La superficie des forêts de la plupart des pays progresse de façon constante depuis le début du siècle. Selon les chiffres officiels, les forêts européennes21 recouvraient en 1990 environ 195 millions d'hectares, soit 35 pour cent des terres émergées et près de 50 millions d'hectares de plus qu'en 1950, bien que la superficie ‘exploitée’ ait chuté de 143 à 133 millions d'hectares du fait de l'accroissement des réserves forestières et des autres zones protégées (une partie seulement de cet accroissement est imputable aux changements de mesure, de sorte que l'augmentation est inférieure à 50 millions d'hectares).

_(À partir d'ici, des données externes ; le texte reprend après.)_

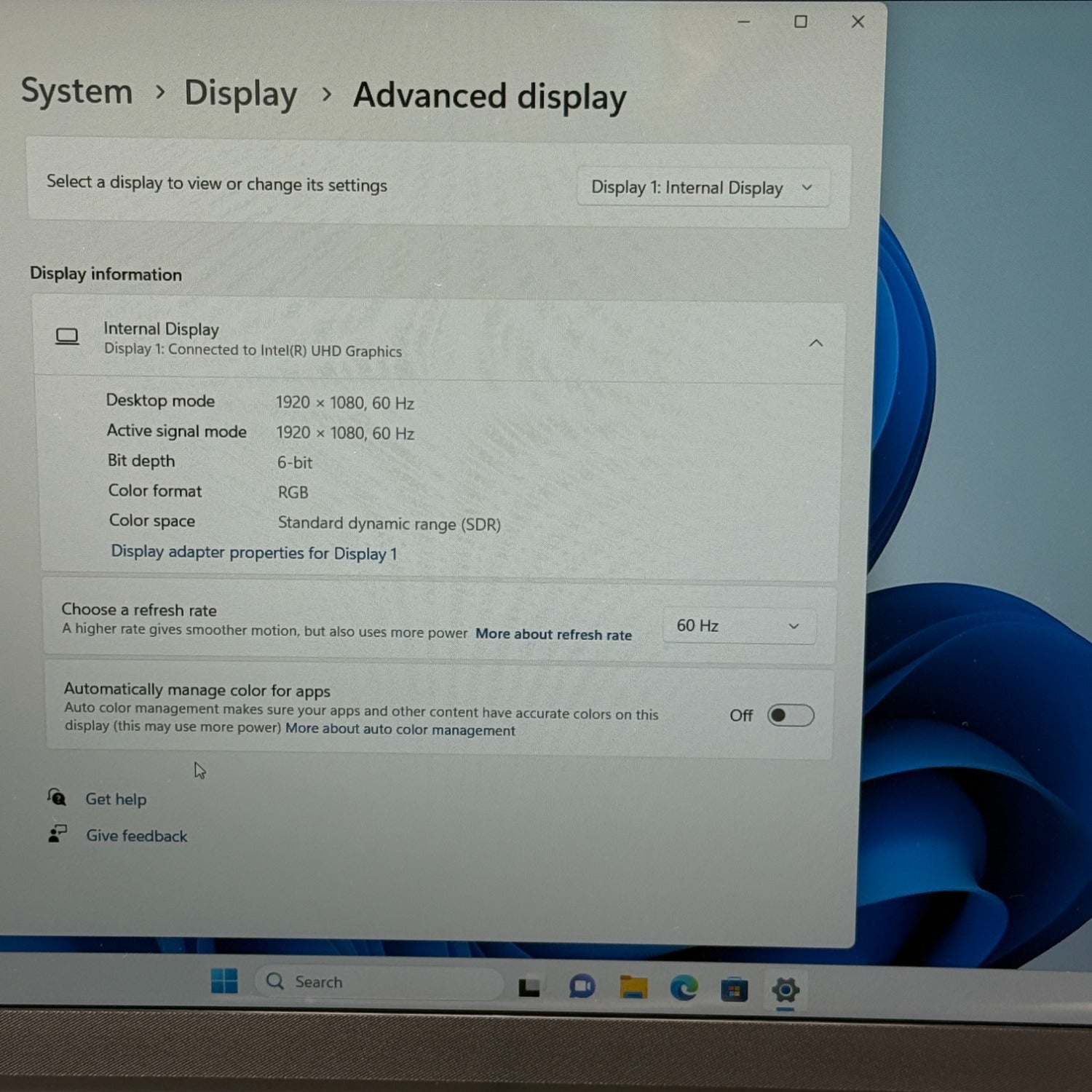Open the display selection dropdown
Viewport: 1092px width, 1092px height.
(702, 188)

Depuis les années 50, les abattages ont été constamment en deçà de la croissance forestière (accroissement annuel net), ce qui a permis d'obtenir en Europe des quantités encore plus importantes de bois tout en augmentant le matériel sur pied du capital forestier. La quasi-totalité des pays européens sont dotés de mécanismes destinés à veiller à ce que les forêts ne soient pas gérées de manière non viable, du moins du point de vue de la production ligneuse. Deux pays seulement (l'Albanie et la Grèce) ont communiqué à l'Analise des ressources financières de 1990 des abattages supérieurs à l'accroissement annuel net. La qualité des forêts européennes a certainement changé elle aussi. On s'efforce actuellement, au niveau international, de mettre au point les outils d'analyse et de mesure qui permettraient d'enregistrer cette tendance scientifiquement.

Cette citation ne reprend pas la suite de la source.